EXERCISE MATERIAL:

=-=-=-=-=

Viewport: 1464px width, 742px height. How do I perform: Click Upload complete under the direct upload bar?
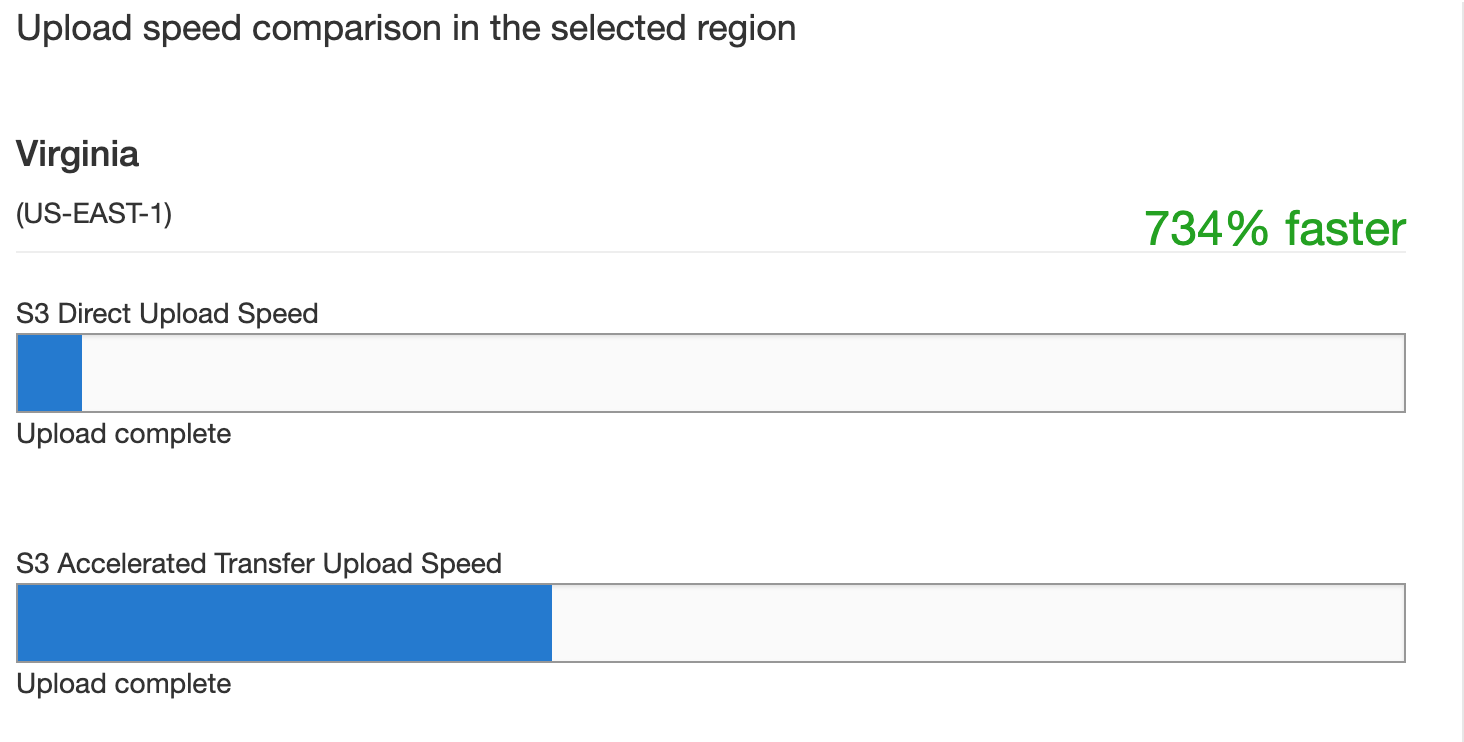tap(122, 433)
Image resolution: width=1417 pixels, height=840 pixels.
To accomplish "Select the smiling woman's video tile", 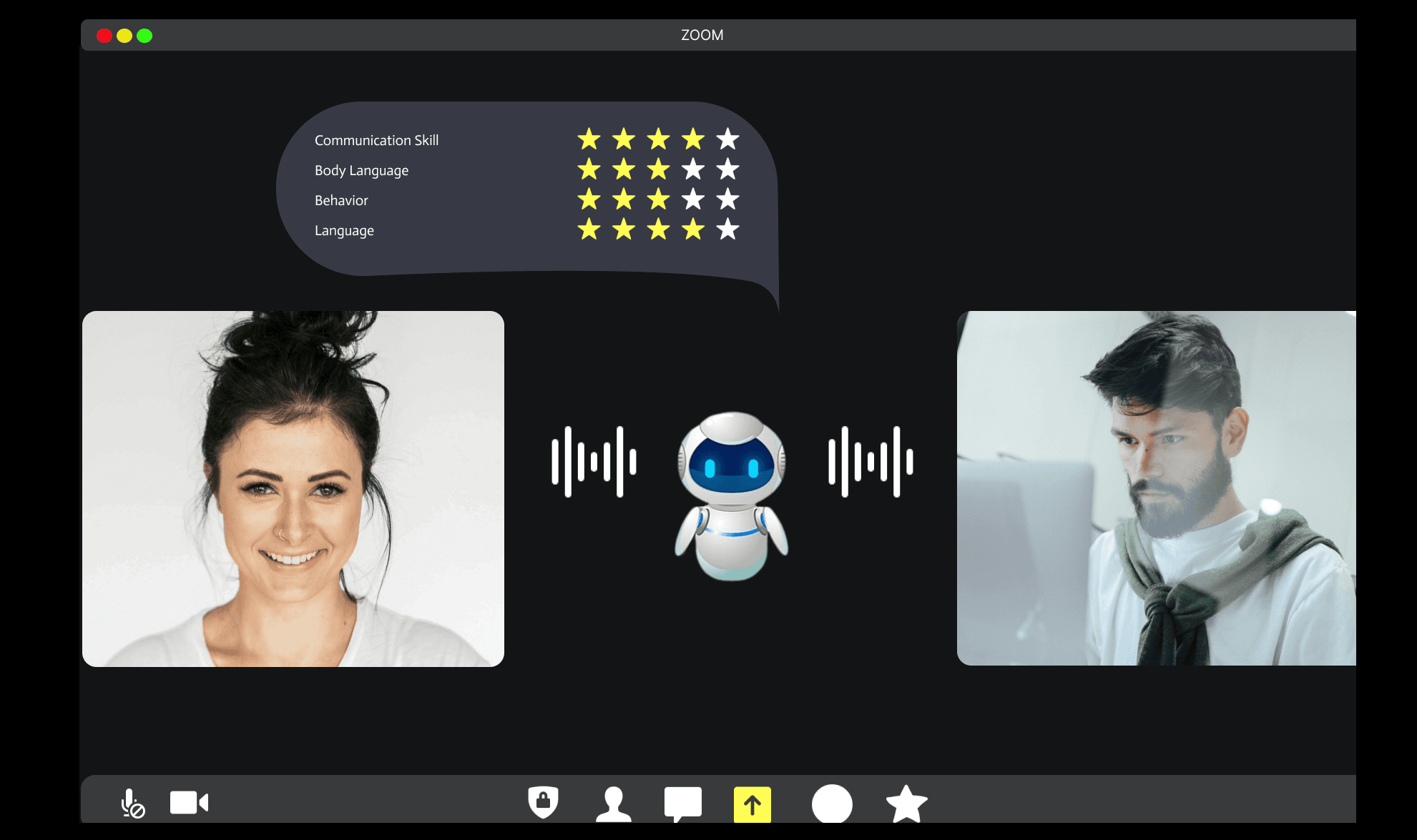I will tap(293, 489).
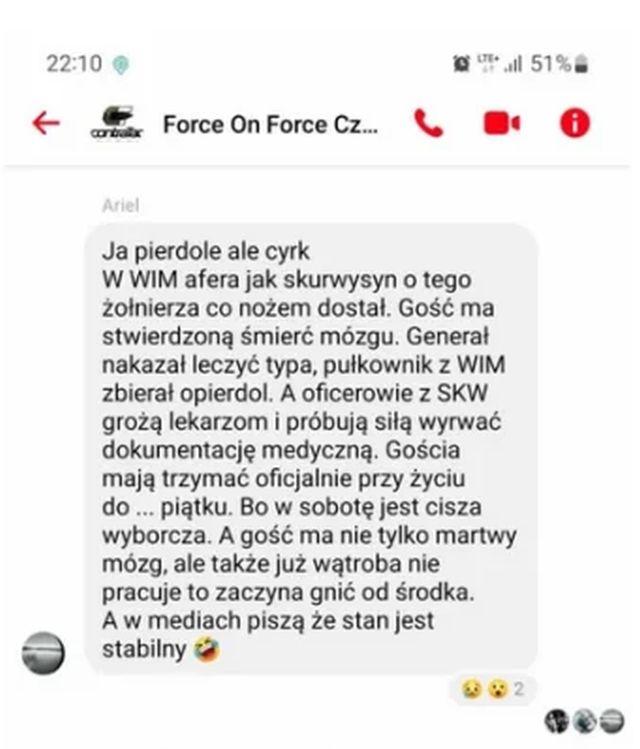The height and width of the screenshot is (749, 640).
Task: Tap the clock showing 22:10
Action: [74, 64]
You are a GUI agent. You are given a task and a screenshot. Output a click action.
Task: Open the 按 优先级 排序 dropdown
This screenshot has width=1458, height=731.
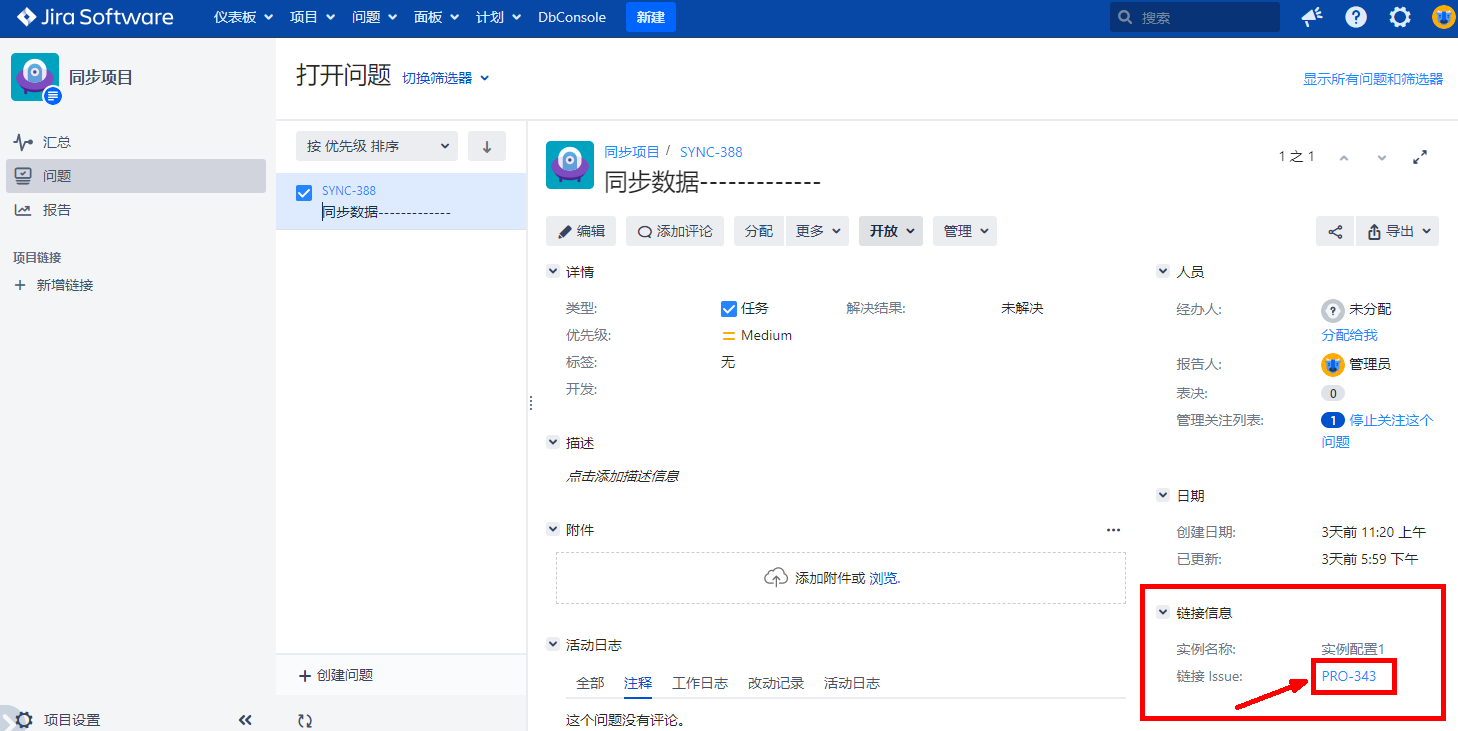click(376, 146)
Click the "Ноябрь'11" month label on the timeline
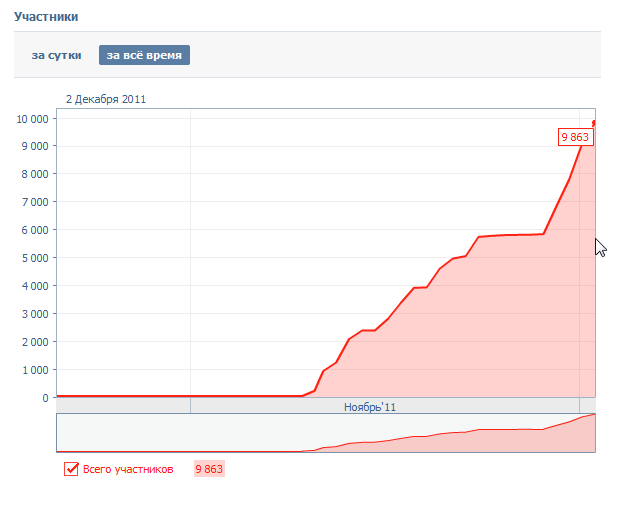This screenshot has height=520, width=618. pyautogui.click(x=370, y=407)
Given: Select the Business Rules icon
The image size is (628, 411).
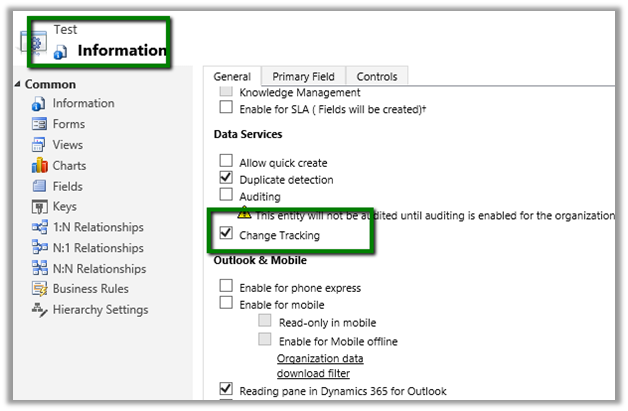Looking at the screenshot, I should [39, 289].
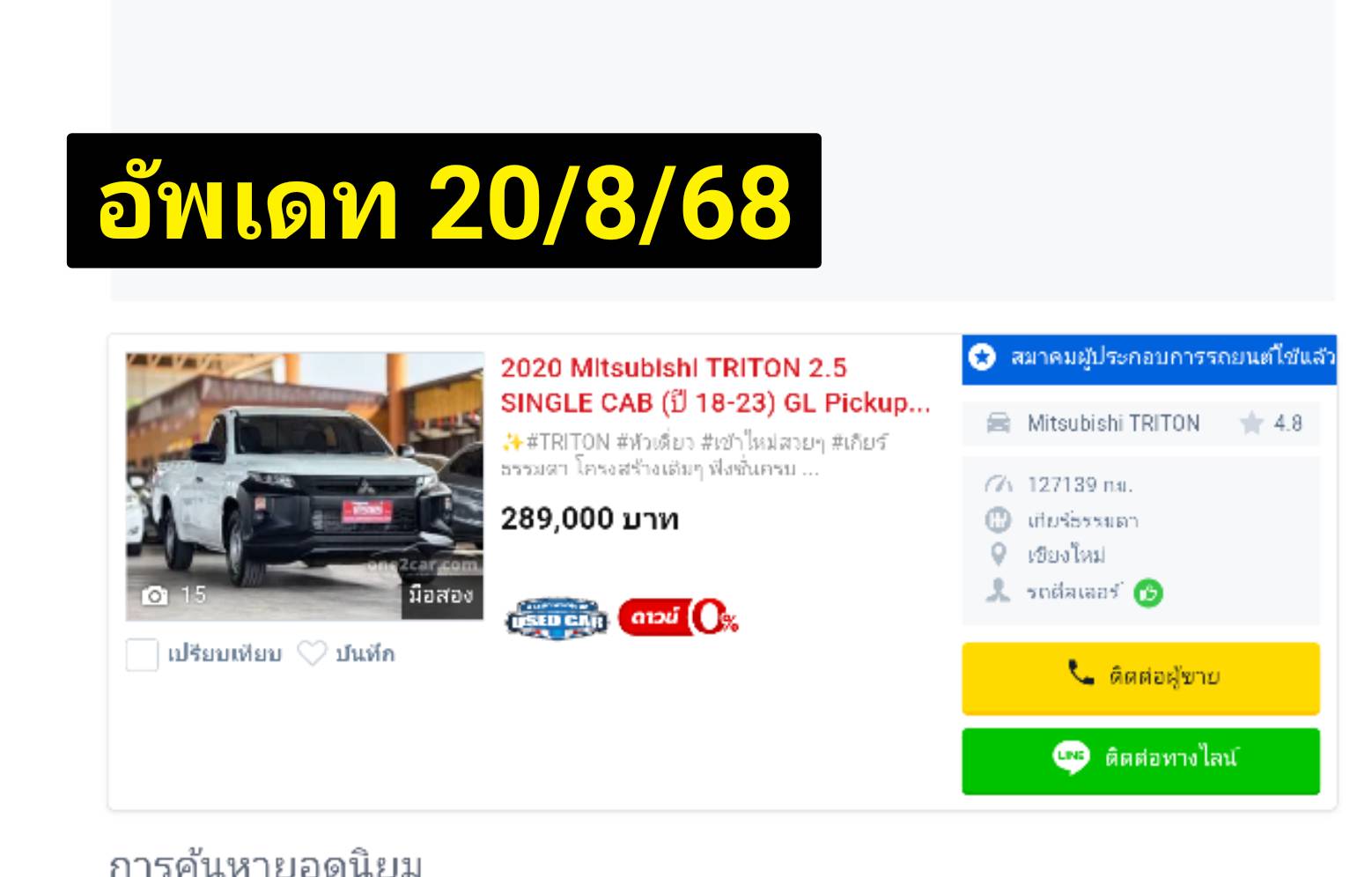This screenshot has width=1372, height=877.
Task: Click the green ติดต่อทางไลน์ LINE button
Action: [1140, 761]
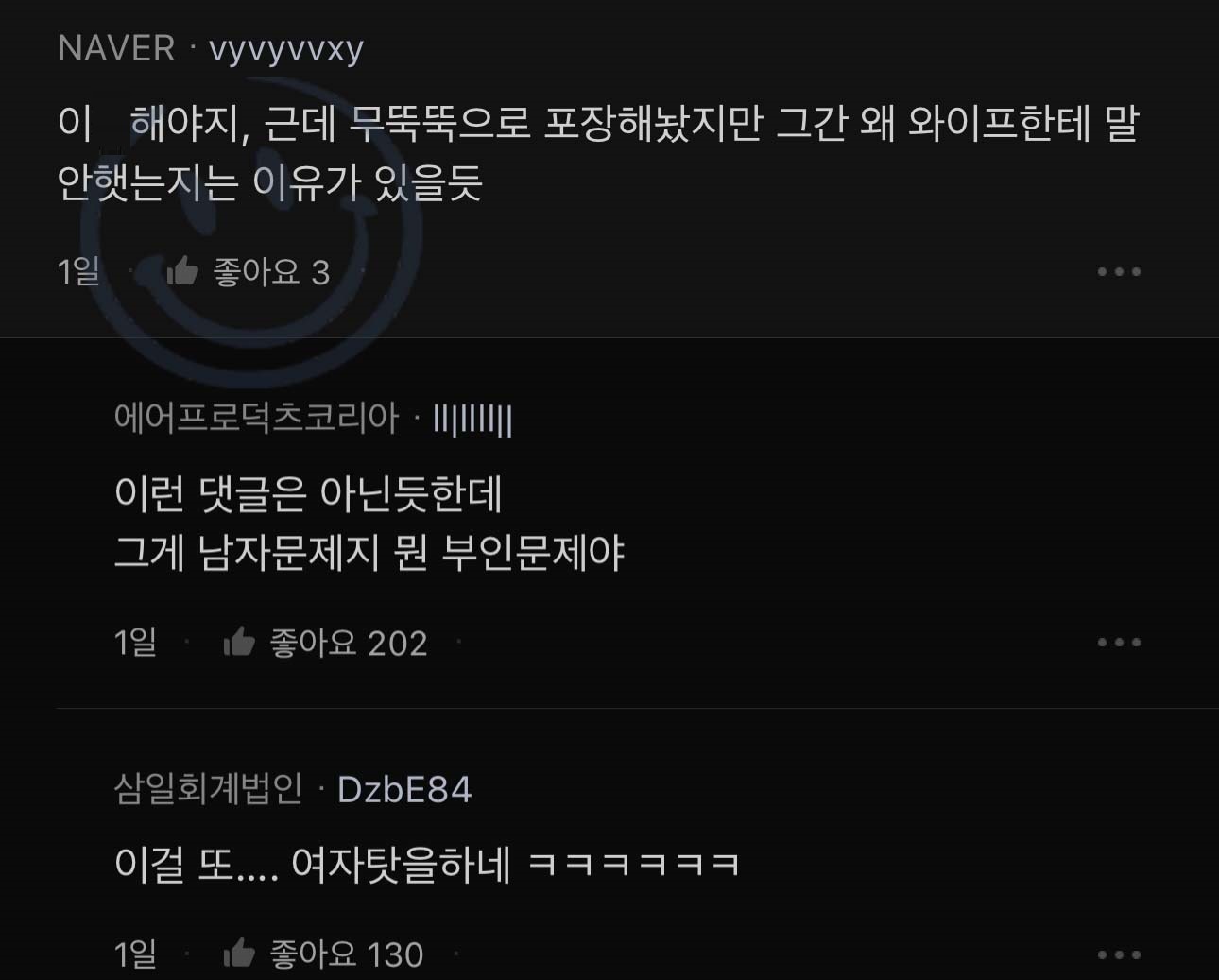Click the 좋아요 130 like count

coord(347,954)
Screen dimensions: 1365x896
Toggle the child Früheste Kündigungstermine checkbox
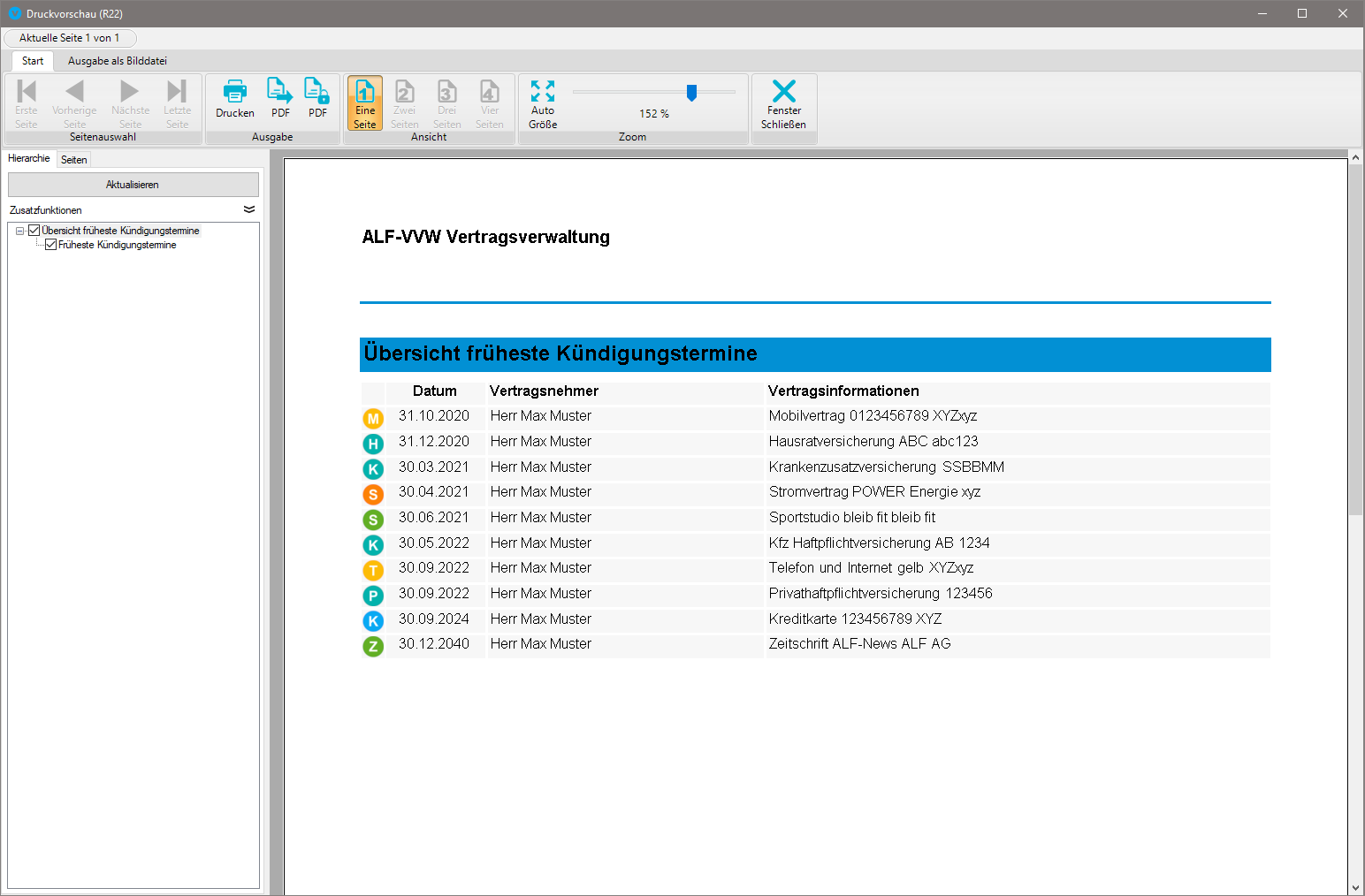[x=51, y=245]
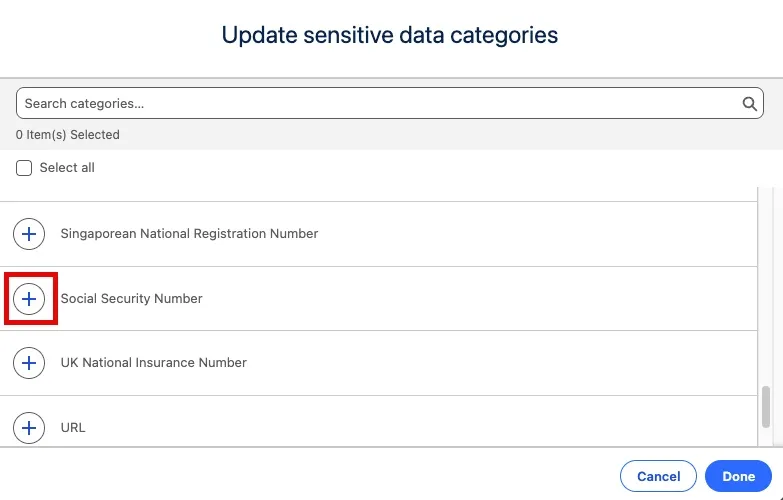Click the plus icon next to URL

coord(29,428)
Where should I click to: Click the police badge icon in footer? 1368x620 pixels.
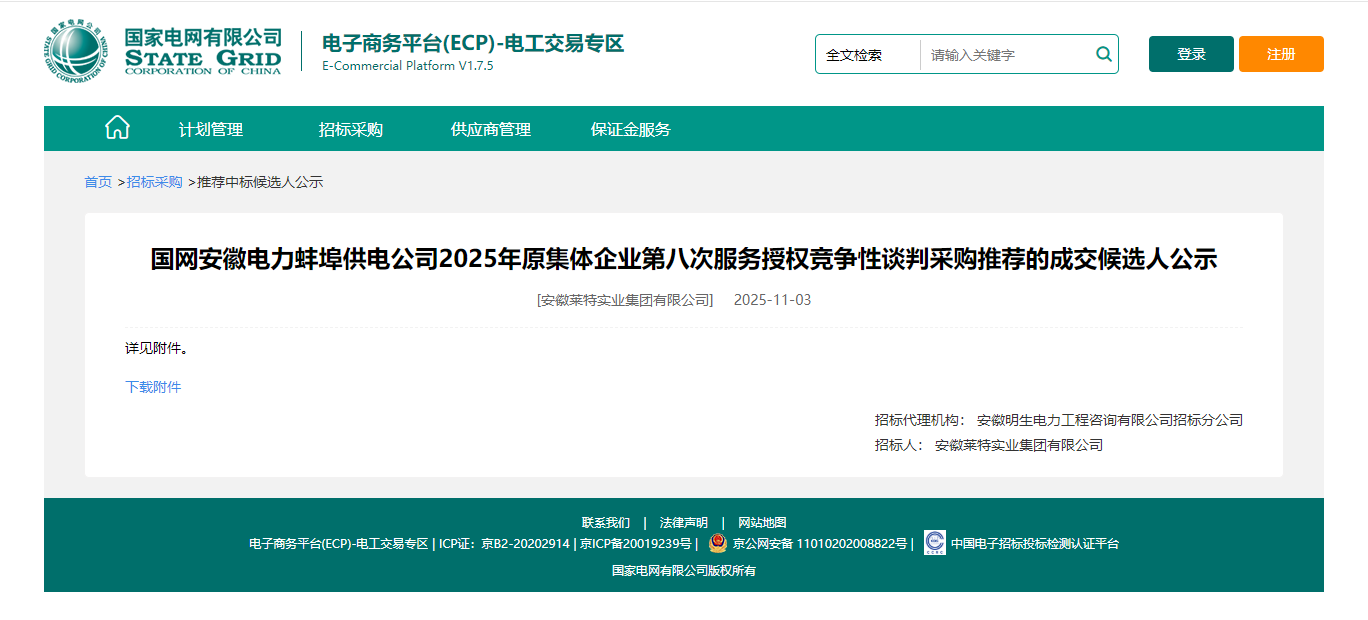717,543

=-=-=-=-=

CHALLENGE:
Reproduce verbatim every line of the material, starting with the line containing "Where should I" and going on through the final line of the material. Omit the pictures from your answer.

EXERCISE RESULT:
Where should I click to: Click the police badge icon in footer? 1368x620 pixels.
717,543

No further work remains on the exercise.